### Ausgewählter Auszug
-------------------------
Jahrbücher für Geschichte Osteuropas: jgo.e-reviews 5 (2015), 1 Rezensionen online / Im Auftrag des Instituts für Ost- und Südosteuropastudien in Regensburg herausgegeben von Martin Schulze Wessel und Dietmar Neutatz
Verfasst von: Eva Binder
Natascha Drubek: Russisches Licht. Von der Ikone zum frühen sowjetischen Kino. Wien [etc.]: Böhlau, 2012. 527 S., zahlr. Abb. = Osteuropa medial, 4. ISBN: 978-3-412-20456-3.
Natascha Drubek setzt sich in ihrer Monographie mit unterschiedlichen Licht-Konzepten und Licht-Praktiken in der russischen Kultur auseinander, wie sie in der künstlerisch äußerst produktiven Zeit von etwa 1890 bis 1930 verfolgt wurden. Dabei setzt die Autorin zwei sehr unterschiedliche „Ordnungen des Lichts“ zueinander in Beziehung: die theologischen Modelle der göttlichen Schau bzw. des göttlichen Lichts und die damit verbundene Ikonenmalerei einerseits und das Kino als technisch begründetes „Lichtspiel“ und säkularisiertes „Lichtschaffen“ andererseits. Mit dem der Ikonentradition eigenen, nicht-mimetischen Bildverständnis auf der einen und dem ästhetisch innovativen avantgardistischen sowjetischen Kino der zwanziger Jahre auf der anderen Seite erfasst Drubek gleichzeitig auch „zwei der wichtigsten Paradigmata russischer Originalität“ (S. 25). Diese Originalität nimmt Drubek zum Angelpunkt, um nach einer russischen Spezifik – nach „genuin russischen Bildkonzepten“ (S. 38) – zu fragen und eine v.a. auf christlich-orthodoxen Licht- und Emanationsvorstellungen basierende Lichtphilosophie vom Symbolismus bis zur Kultur der frühen Sowjetzeit herauszuarbeiten.
-------------------------
(Auszüge aus einer Datensammlung)

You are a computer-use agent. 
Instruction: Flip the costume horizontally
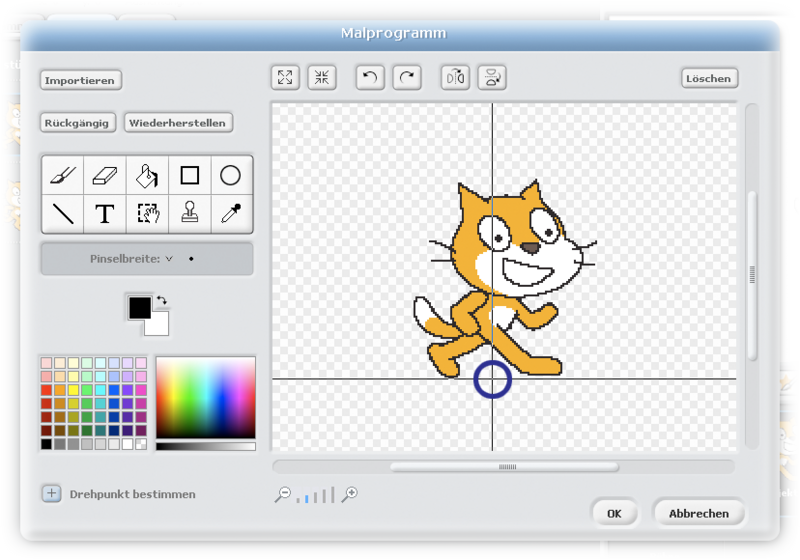tap(455, 78)
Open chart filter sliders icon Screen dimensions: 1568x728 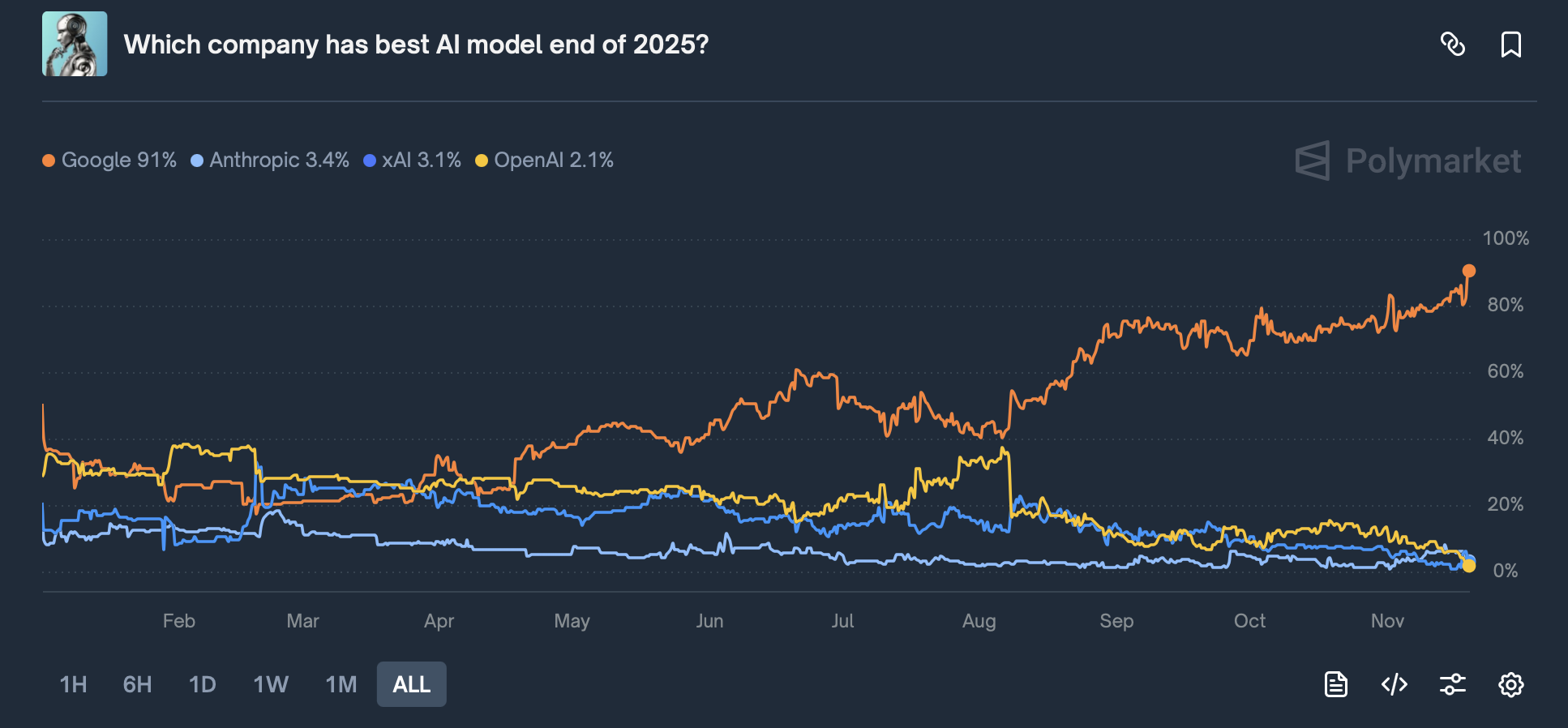pos(1452,684)
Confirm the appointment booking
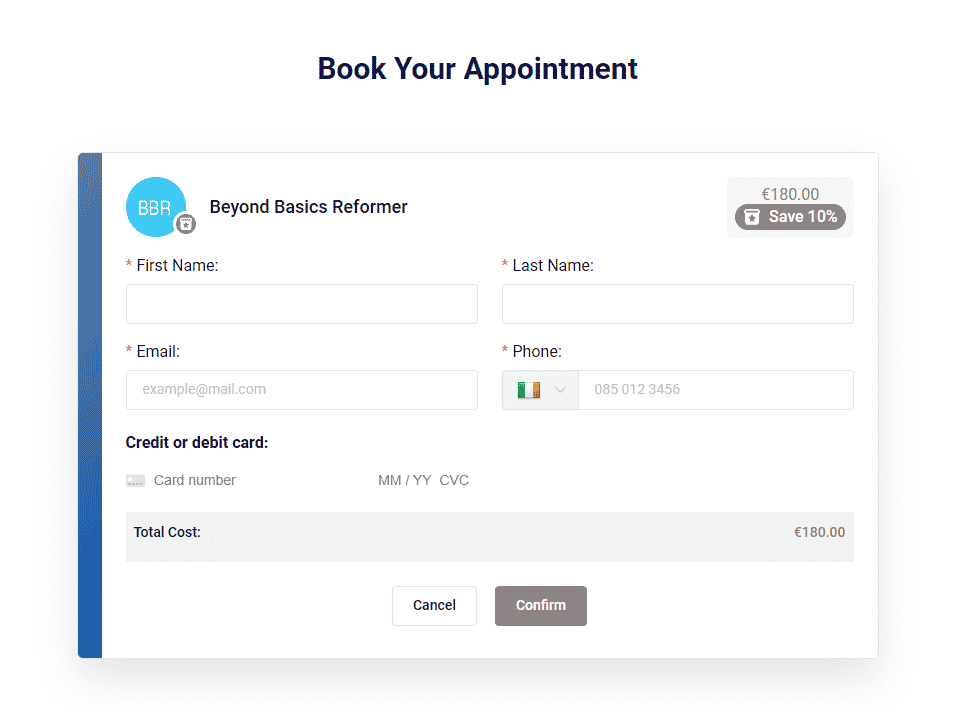955x708 pixels. pos(541,606)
-------------------------
### Aufgabe 1
Wie lautet der folgende Satz aus der Rezension auf Englisch: „Natascha Drubek setzt sich in ihrer Monographie mit unterschiedlichen Licht-Konzepten und Licht-Praktiken in der russischen Kultur auseinander, wie sie in der künstlerisch äußerst produktiven Zeit von etwa 1890 bis 1930 verfolgt wurden.“?
### Aufgabe 2
Wie lautet der Abschnitt der Rezension, der mit „Jahrbücher für Geschichte“ beginnt und mit „4. ISBN: 978-3-412-20456-3.“ endet, wenn man darin „Regensburg“ durch „Passau“ ersetzt?
Die Daten sind eigenständiges Material und gehören nicht zur Rezension.

### Antwort 1
In her monograph, Natascha Drubek examines different concepts and practices of light in Russian culture as they were pursued during the artistically extremely productive period from about 1890 to 1930.

### Antwort 2
Jahrbücher für Geschichte Osteuropas: jgo.e-reviews 5 (2015), 1 Rezensionen online / Im Auftrag des Instituts für Ost- und Südosteuropastudien in Passau herausgegeben von Martin Schulze Wessel und Dietmar Neutatz
Verfasst von: Eva Binder
Natascha Drubek: Russisches Licht. Von der Ikone zum frühen sowjetischen Kino. Wien [etc.]: Böhlau, 2012. 527 S., zahlr. Abb. = Osteuropa medial, 4. ISBN: 978-3-412-20456-3.